What's with the "Earthquake" Exploit, KHOBE?
Earlier this month, security researchers at Matousec released details of research they've done that, they claim, bypasses 100% of antivirus software.
As you might imagine, there's quite a bit of concern about this, particularly among business users, particularly because mainstream media has started discussing the so-called, KHOBE attack.
Let's dig into this a bit and see what's behind the hype.
What is KHOBE
It's an acronym for:
Put another way, it's a way for attackers to trick antivirus software. ZDNet's writer, Adrian Kingsley-Hughes, does a great job describing how this works here,
The attack is a clever 'bait-and-switch' style move.
"Harmless code is passed to the security software for scanning, but as soon as it's given the green light, it's swapped for the malicious code.
"The attack works even more reliably on multi-core systems because one thread doesn't keep an eye on other threads that are running simultaneously, making the switch easier.
Kingsley-Hughes goes on to say,
Oh, and don't think that just because you are running as a standard user that you're safe, you're not. This attack doesn't need admin rights.
OK, now this is starting to sound like a pretty big deal.
Mitigating Factors with KHOBE
Here's where things *do* start to become more positive though:
|Mitigating Factor||What It Means|
|1.||Requires a lot of code.||Makes it less-than-ideal for most attacks to work.
Since this code has to somehow be transferred to your machine, its current size makes it more difficult to use as a mechanism to bypass security software.
|2.||The software has to already be on your computer.
||Wha? Yes, that's right. From what the antivirus software vendors can tell thus far, the software doesn't actually bypass their software (at least the ones we've heard from) unless it's already there to begin with.
This could be because you're installing their software after you've been infected with this code or because you disabled your antivirus program.
|3.||There aren't any known exploits--or exploit kits--that rely on this technique.
(At least not yet.)
|The chances of encountering this in the real world are still very, very minimal.|
|4.||It only affects antivirus software that uses the System Service Descriptor Table (SSDT), which is being used less-and-less frequently than it once was.||Antivirus companies are moving (or have already moved) away from the use of the SSDT since Windows Vista. Windows XP seems to be the last Microsoft Windows OS where the security vendors commonly relied on the SSDT for their antivirus software.
This means if you're running Windows Vista or 7, chances are your antivirus or Internet security software is already immune to this exploit.

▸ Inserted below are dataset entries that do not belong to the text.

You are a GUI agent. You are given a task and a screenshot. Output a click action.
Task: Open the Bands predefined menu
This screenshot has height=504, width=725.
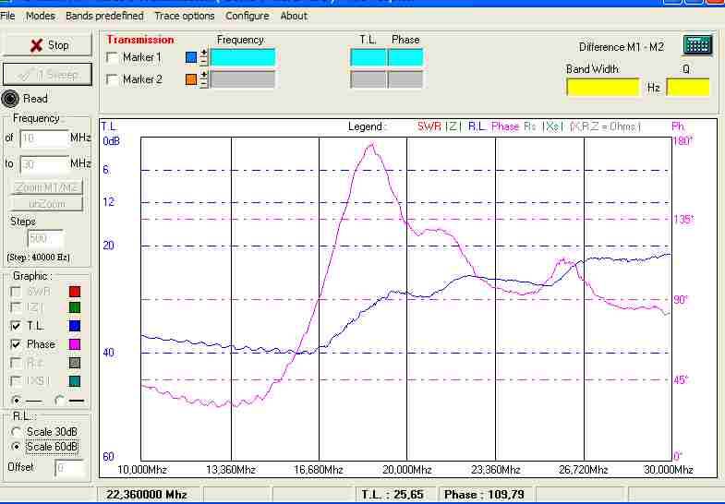click(104, 16)
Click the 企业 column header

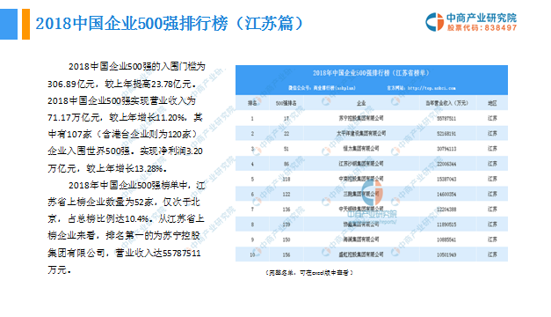tap(361, 103)
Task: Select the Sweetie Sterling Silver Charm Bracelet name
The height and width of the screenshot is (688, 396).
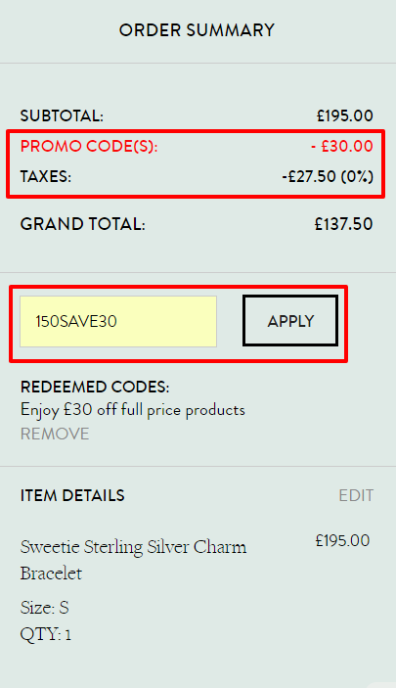Action: [x=133, y=560]
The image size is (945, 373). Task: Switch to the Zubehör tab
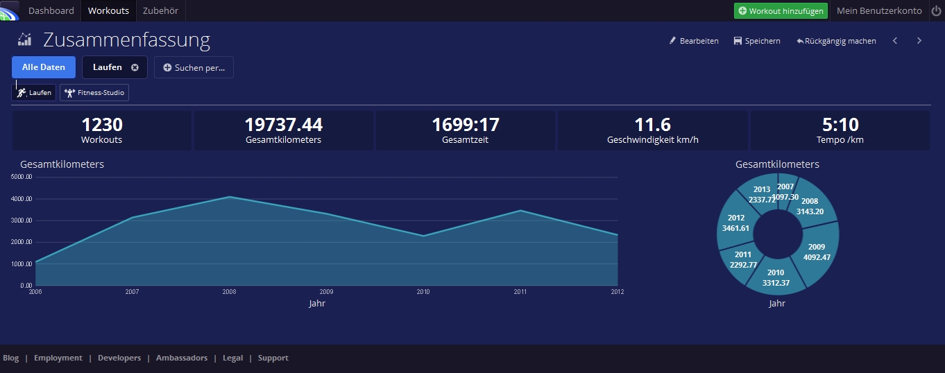click(161, 10)
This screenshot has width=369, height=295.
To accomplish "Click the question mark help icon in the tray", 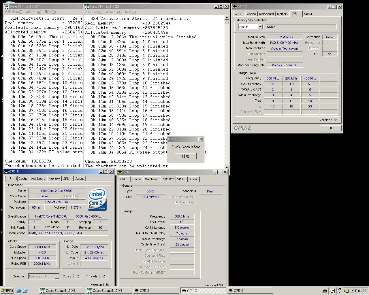I will pyautogui.click(x=333, y=291).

Antivirus maker Sophos says,
Sophos's on-access anti-virus scanner doesn't uses SSDT hooks, so it's fair for us to say that this isn't a vulnerabilty for us at all.
VIPRE Antivirus' maker, Sunbelt Software, says,
...it would affect antivirus programs that use SSDT. We don't use SSDT in VIPRE for Windows Server 2008, Vista and Windows 7. We do use it for older operating systems, like Windows XP.
|5.||It's difficult to make work.||The code works, yes, but given the many things that are required for it to work, even if you were to encounter it "in the wild," there's still no guarantee your computer will be infected.|
Antivirus Vendor Responses
Sophos and Sunbelt aren't the only antivirus companies refuting the claims, security company F-Secure says,
We believe our multi-layer approach will provide sufficient protection level even if malicious code were to attempt use of Matousec's technique.
"And if we would see such an attack, we would simply add signature detection for it, stopping it in its tracks. We haven't seen any attacks using this technique in the wild.
Our Take on KHOBE
This is true not just for F-Secure, but for all Internet security software vendors.
If there were real-world exploits using this attack that they'd encountered, adding signatures for those attacks should be able to defeat the attack pretty easily.
Regardless of the outcome of the debate about this particular exploit, there are still a couple of take-away points as far as we're concerned,
- Run the best antivirus software you can afford.
- Keep it updated--frequently.
- Even if you're updated and protected against known threats, it's critical to regularly backup your system so that if something does get by your defenses, at least you can restore your system to a point before the infection.